Software update workloads
|Software update workload||Description|
|Windows quality update – on the second Tuesday of every month, Autopatch deploys monthly security update releases. Autopatch also uses mobile device management (MDM) policies to gradually release updates to devices. These policies are deployed to each update deployment ring to control the rollout.||Requires four deployment rings to manage these updates|
|Windows feature update – in this instance, you’ll be the one to inform Autopatch when you’re ready to upgrade to the new Windows OS version. The feature update release management process has been designed to make the task of keeping your Windows devices up to date much easier and more affordable. This also has the added benefit of lessening your burden, thus allowing you to dedicate more time to more productive tasks.||Requires four deployment rings to manage these updates|
|Anti-virus definition||Updated with each scan|
|Microsoft 365 Apps for Enterprise||Find information at Microsoft 365 Apps for Enterprise|
|Microsoft Edge||Find information at Microsoft Edge|
|Microsoft Teams||Find information at Microsoft Teams|
Autopatch groups play an essential role in helping Microsoft Cloud-Managed services work with businesses according to their various needs. When it comes to update management, Windows Autopatch groups provide an excellent tool that allows for the combining of Azure AD groups and software update policies. These might include Windows Update rings and feature update policies.

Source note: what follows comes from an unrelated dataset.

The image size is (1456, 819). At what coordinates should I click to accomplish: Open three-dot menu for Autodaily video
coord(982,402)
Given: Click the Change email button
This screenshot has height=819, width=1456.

If there are any Windows Autopatch managed devices in your environment that are not up to date, you can monitor and remediate them using Windows quality and feature update reports. Not only that, but you can also resolve any device alerts to bring Windows Autopatch-managed devices back into compliance.
Policy health and remediation
To enable the management of Windows quality and feature updates, Autopatch needs to deploy Intune policies. Windows Update policies must be healthy at all times should you plan to remain up to date and receive Windows updates. Microsoft ensures continuous monitoring to maintain the health of the policies, as well as raise alerts and provide remediation actions.

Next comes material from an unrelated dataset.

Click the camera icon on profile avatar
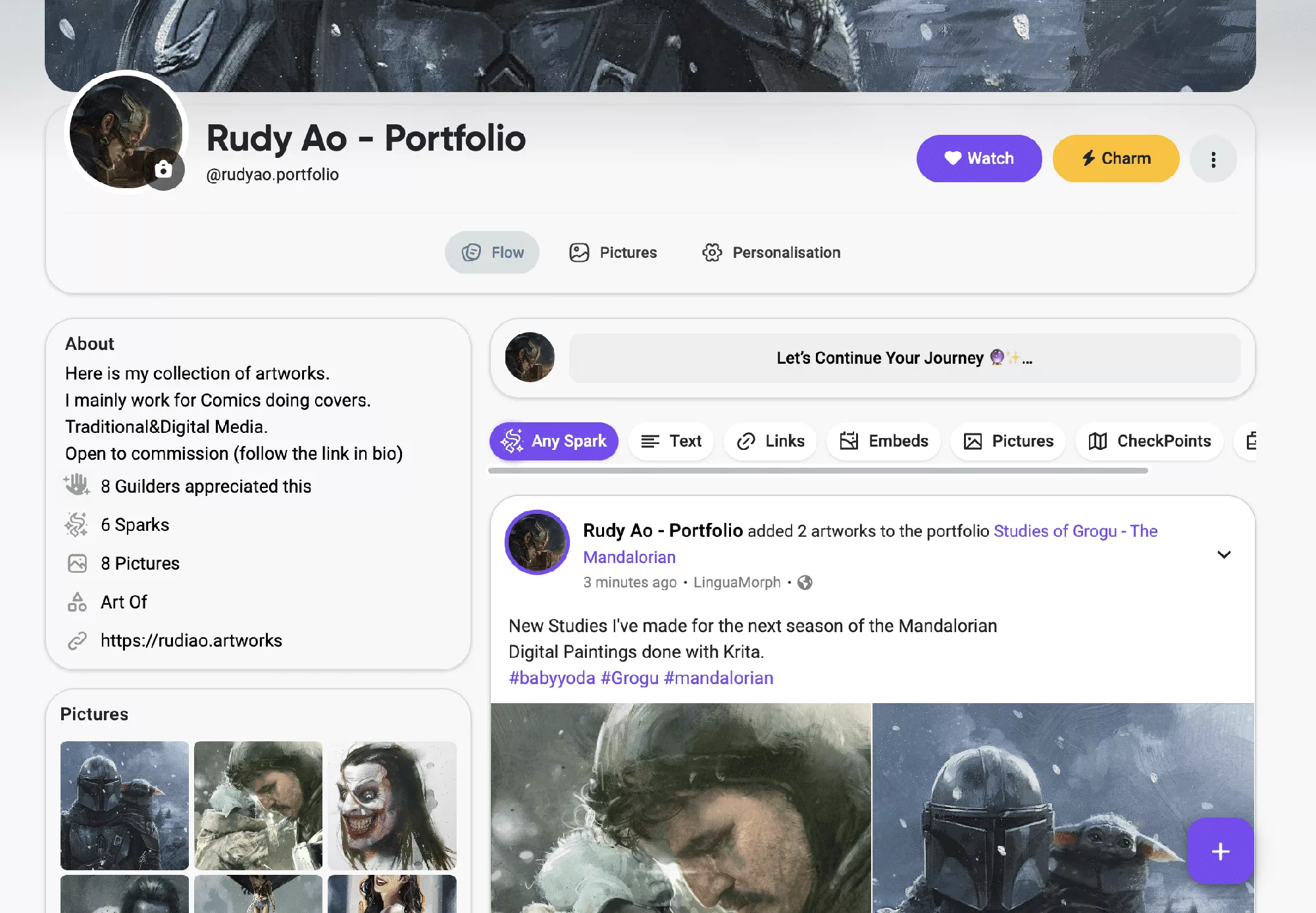[163, 170]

The threat of attacks against businesses is something that is always lurking. And as we have seen on far too many occasions in recent years, these attacks can be devastating. Business operations can be severely compromised. Additionally, the financial penalties can be massive. Therefore, there is a need to do everything within your power to fortify your system defenses. Windows Autopatch allows you to bolster your security by automating certain tasks.
Make sure that update and patch deployments occur in a timely fashion. It can significantly reduce the risk of attacks against your business. And this is precisely what Autopatch is ready to help you prevent.
It helps you by automating the update process and simplifying tasks that are sometimes difficult and time-consuming. As a result, you get an easier and less expensive way of equipping your business with all the latest security updates necessary. Ultimately, it allows you to enhance your operations.